** start MATERIAL SUPPLIED **
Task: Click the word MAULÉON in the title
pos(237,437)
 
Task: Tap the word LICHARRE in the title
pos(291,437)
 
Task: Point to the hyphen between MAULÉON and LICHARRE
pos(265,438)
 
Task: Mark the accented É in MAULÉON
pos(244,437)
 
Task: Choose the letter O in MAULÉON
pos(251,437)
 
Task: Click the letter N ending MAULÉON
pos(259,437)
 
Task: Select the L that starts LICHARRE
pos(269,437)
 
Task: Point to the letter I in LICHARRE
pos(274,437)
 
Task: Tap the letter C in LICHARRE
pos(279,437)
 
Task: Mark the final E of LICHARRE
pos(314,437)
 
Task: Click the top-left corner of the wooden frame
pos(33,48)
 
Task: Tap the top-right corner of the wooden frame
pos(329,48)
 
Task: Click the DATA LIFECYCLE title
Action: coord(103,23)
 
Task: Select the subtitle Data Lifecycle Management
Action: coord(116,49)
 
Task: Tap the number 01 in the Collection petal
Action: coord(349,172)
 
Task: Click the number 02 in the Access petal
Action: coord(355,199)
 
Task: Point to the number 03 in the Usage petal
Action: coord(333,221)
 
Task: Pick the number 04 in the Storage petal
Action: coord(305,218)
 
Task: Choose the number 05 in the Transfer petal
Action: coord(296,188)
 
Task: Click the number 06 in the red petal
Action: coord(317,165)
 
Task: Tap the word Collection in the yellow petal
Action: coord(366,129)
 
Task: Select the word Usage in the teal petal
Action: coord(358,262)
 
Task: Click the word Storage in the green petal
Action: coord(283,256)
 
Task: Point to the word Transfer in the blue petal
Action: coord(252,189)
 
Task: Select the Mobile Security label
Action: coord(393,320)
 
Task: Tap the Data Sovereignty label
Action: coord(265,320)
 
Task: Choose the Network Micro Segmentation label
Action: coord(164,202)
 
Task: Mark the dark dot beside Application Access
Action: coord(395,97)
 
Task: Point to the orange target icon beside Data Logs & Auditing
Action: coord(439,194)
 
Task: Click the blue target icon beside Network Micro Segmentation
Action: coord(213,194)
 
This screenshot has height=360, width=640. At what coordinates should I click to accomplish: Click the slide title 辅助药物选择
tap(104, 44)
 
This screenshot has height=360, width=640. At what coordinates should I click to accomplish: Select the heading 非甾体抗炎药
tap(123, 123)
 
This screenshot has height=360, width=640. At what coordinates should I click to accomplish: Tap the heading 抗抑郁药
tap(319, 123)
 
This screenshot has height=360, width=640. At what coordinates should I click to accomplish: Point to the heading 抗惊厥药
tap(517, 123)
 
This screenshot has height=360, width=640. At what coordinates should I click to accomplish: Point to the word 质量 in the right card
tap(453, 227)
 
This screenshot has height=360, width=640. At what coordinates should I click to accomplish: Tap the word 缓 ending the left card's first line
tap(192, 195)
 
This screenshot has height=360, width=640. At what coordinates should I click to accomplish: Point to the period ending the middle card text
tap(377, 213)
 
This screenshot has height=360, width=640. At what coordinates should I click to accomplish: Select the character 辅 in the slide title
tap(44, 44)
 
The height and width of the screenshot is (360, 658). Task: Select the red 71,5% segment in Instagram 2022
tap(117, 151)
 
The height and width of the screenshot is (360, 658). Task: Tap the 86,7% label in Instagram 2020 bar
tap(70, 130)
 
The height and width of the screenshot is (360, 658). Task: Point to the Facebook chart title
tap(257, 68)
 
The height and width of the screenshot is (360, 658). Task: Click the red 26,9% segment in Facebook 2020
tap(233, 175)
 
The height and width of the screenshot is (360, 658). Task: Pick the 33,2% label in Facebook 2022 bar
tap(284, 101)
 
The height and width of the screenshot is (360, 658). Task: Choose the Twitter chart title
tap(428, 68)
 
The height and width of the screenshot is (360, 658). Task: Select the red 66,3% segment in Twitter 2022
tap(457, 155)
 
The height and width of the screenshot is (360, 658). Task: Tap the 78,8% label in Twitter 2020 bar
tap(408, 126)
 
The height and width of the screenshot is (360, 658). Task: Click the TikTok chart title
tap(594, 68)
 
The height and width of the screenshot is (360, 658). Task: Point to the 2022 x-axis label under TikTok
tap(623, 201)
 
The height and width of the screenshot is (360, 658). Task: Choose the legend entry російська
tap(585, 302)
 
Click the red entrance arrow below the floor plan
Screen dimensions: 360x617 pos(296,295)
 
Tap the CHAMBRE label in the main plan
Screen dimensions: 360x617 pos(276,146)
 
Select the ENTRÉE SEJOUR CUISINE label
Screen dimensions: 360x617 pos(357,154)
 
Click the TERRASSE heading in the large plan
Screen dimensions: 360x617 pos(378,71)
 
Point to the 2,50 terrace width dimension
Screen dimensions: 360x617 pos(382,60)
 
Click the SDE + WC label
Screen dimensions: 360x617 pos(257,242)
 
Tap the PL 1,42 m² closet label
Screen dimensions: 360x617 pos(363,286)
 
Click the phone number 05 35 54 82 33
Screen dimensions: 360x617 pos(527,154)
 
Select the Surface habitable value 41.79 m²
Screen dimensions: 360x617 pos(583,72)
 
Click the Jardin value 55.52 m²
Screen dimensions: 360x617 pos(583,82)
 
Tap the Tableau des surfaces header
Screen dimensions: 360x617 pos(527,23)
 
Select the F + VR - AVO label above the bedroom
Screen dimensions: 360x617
** end MATERIAL SUPPLIED **
** start MATERIAL SUPPLIED **
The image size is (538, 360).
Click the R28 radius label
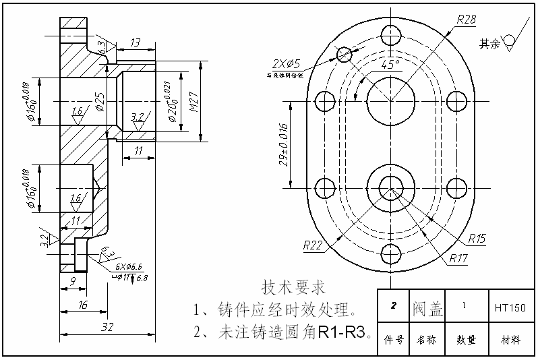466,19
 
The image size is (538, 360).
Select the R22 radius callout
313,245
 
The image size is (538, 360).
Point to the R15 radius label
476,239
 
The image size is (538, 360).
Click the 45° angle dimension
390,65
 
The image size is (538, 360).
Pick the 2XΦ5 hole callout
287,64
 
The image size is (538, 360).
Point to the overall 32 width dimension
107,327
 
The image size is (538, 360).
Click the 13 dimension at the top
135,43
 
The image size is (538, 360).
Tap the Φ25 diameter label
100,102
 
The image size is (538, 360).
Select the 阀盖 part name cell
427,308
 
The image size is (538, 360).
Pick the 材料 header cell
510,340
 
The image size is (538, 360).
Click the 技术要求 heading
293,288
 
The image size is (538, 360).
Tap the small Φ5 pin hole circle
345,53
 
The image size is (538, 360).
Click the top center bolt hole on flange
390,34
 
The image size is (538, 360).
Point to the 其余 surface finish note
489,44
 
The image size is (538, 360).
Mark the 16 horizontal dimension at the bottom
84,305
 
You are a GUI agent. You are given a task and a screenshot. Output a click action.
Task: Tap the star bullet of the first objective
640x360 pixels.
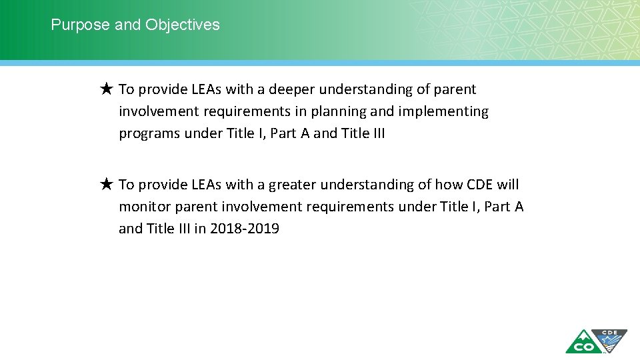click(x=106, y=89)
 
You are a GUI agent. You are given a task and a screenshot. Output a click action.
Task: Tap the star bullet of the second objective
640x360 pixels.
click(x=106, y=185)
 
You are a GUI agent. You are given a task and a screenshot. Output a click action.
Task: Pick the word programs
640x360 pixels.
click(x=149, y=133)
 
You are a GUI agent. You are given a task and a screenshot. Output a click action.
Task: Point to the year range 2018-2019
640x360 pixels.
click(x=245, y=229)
** end MATERIAL SUPPLIED **
TASK REQUIREMENTS> Copy the rows above word for word, from the line containing "Tap the CHAMBRE label in the main plan" through the line containing "Screen dimensions: 360x617 pos(257,242)", including both of those lines.

TASK RESULT>
Tap the CHAMBRE label in the main plan
Screen dimensions: 360x617 pos(276,146)
 
Select the ENTRÉE SEJOUR CUISINE label
Screen dimensions: 360x617 pos(357,154)
 
Click the TERRASSE heading in the large plan
Screen dimensions: 360x617 pos(378,71)
 
Point to the 2,50 terrace width dimension
Screen dimensions: 360x617 pos(382,60)
 
Click the SDE + WC label
Screen dimensions: 360x617 pos(257,242)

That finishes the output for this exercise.